Introduction to dalex
: Explanatory Model Analysis: Explore, Explain, and Examine Predictive Models¶
Imports¶
import dalex as dx
import numpy as np
import pandas as pd
from sklearn import datasets
from sklearn.ensemble import RandomForestRegressor
from sklearn.multioutput import MultiOutputRegressor
from lightgbm import LGBMClassifier, LGBMRegressor
import plotly
plotly.offline.init_notebook_mode()
import warnings
warnings.filterwarnings('ignore')
dx.__version__
Part 1: treating a multioutput model as multiple singleoutput models¶
One approach is to use each model's output separately, e.g. the predicted probability for a given class in multiclass classification problem.
Part 1A: Multiclass classification¶
We will use the iris
dataset and the LGBMClassifier
model for this example.
# data
X, y = datasets.load_iris(return_X_y=True, as_frame=True)
# model
model = LGBMClassifier(n_estimators=25, verbose=-1)
model.fit(X, y)
# model has 3 outputs
model.predict_proba(X).shape
Let's explain the classification for the first class 0. For that, we need to create a custom predict_function
.
# custom (binary) predict function
pf_0 = lambda m, d: m.predict_proba(d)[:, 0]
# custom (binary) target values
y_0 = y == 0
# explainer
exp_0 = dx.Explainer(model, X, y_0, predict_function=pf_0, label="LGBMClassifier: class 0")
exp_0.model_performance()
exp_0.model_parts().plot()
exp_0.model_profile().plot()
Now, let's explain the classification for all the classes. For that, we can loop over multiple explainers.
exp_list = []
for i in range(len(np.unique(y))):
# add i parameter to `predict_function` just to do it in a loop
pf = lambda m, d, i=i: m.predict_proba(d)[:, i]
e = dx.Explainer(
model, X,
y == i,
predict_function=pf,
label=f'LGBMClassifier: class {i}',
verbose=False
)
exp_list += [e]
exp_list
# create multiple explanations
m_profile_list = [e.model_profile() for e in exp_list]

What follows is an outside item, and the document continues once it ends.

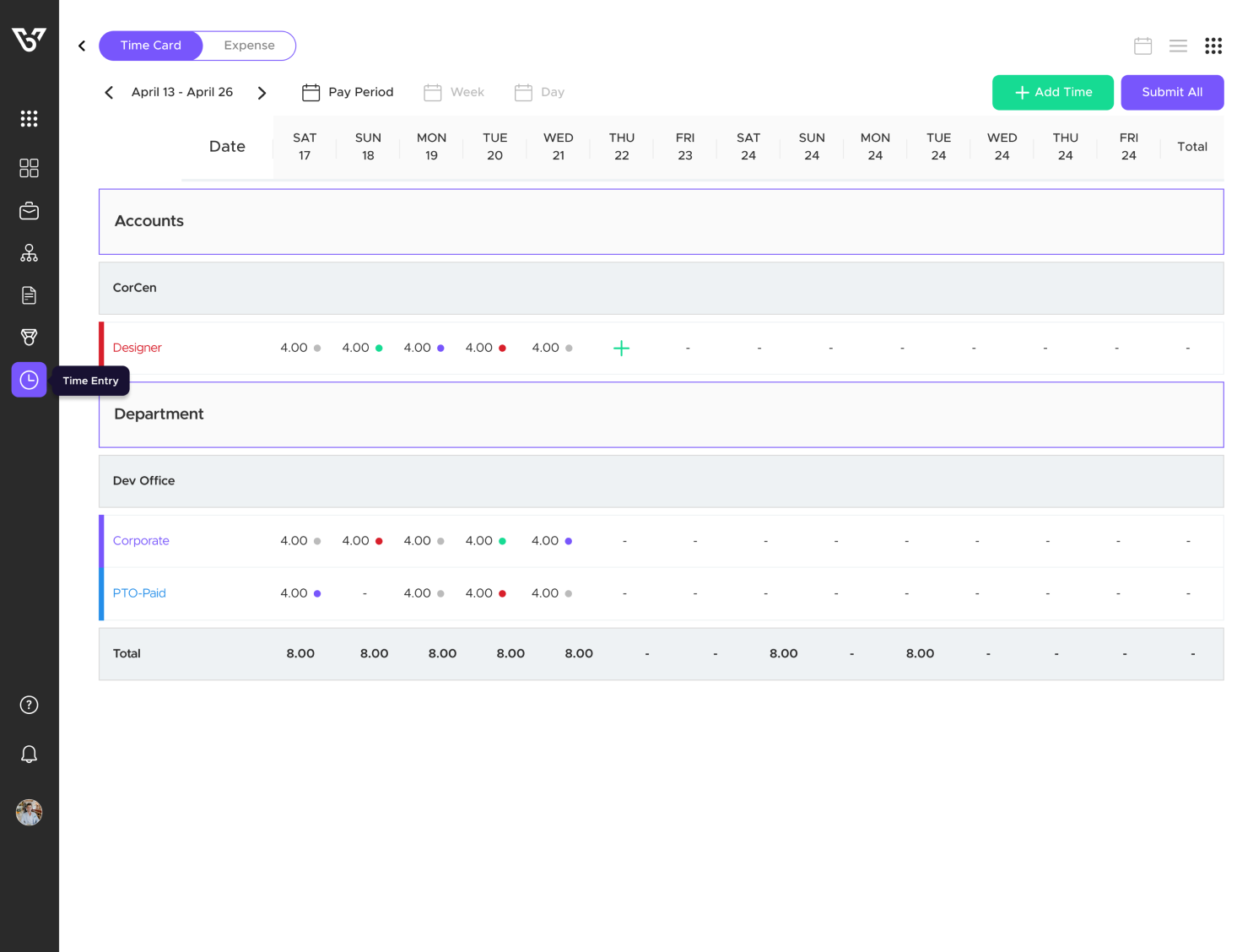Image resolution: width=1237 pixels, height=952 pixels.
Task: Go to previous pay period with left chevron
Action: click(x=109, y=92)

# plot multiple explanations
m_profile_list[0].plot(m_profile_list[1:])
m_parts_list = [e.model_parts() for e in exp_list]

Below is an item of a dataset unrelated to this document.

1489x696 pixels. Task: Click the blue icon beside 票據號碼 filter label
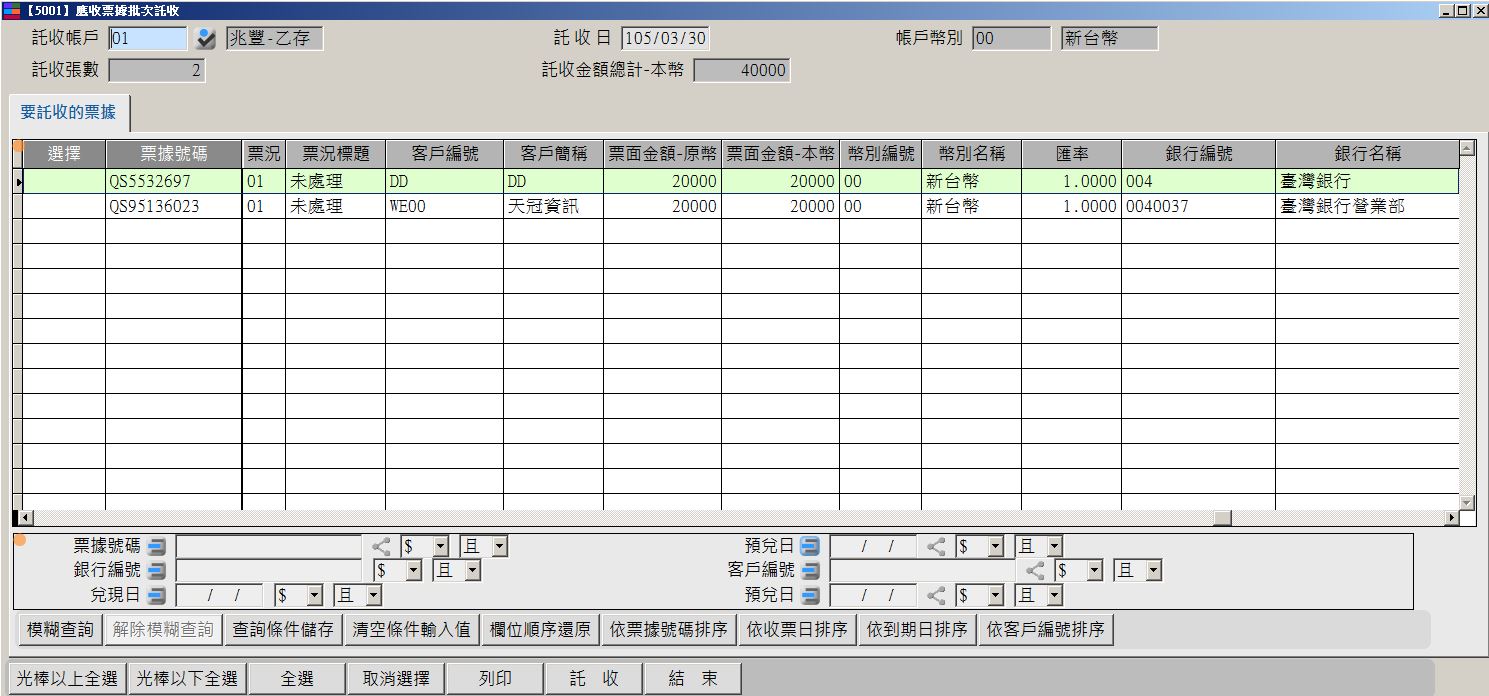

m_parts_list[0].plot(m_parts_list[1:])
We explain predictions in a same way
# choose a data point to explain
observation = X.iloc[[0]]
p_parts_list = [e.predict_parts(observation) for e in exp_list]
p_parts_list[0].plot(p_parts_list[1:], min_max=[-0.1, 1.1])
p_profile_list = [e.predict_profile(observation) for e in exp_list]
p_profile_list[0].plot(p_profile_list[1:])
Part 1B: Multioutput regression¶
We will use a custom dataset and two models for this example:
RandomForestRegressor
, which supports multioutput directly,LGBMRegressor
withMultiOutputRegressor
, which involves creating one model for each output independently.
For details, see 1.10.3. Multi-output problems and scikit-learn: Comparing random forests and the multi-output meta estimator.
# create a toy multiregression example
n_outputs = 4
X, y = datasets.make_regression(n_samples=2000, n_features=7, n_informative=5, n_targets=n_outputs, effective_rank=1, noise=0.5, random_state=1)
# summarize the dataset
print(X.shape, y.shape)
# model
model_rf = RandomForestRegressor()
model_rf.fit(X, y)
model_rf.predict(X).shape
The following code returns an error because the LGBMRegressor
model does not support multioutput directly.
try:
model_gbm = LGBMRegressor()
model_gbm.fit(X, y)
except Exception as e:
print(f"Error: {e}")
# wrap the second model
model_gbm = MultiOutputRegressor(LGBMRegressor(verbose=-1))
model_gbm.fit(X, y)
model_gbm.predict(X).shape
Like in Part 1A, we explain the regression for all the outputs by looping over multiple explainers.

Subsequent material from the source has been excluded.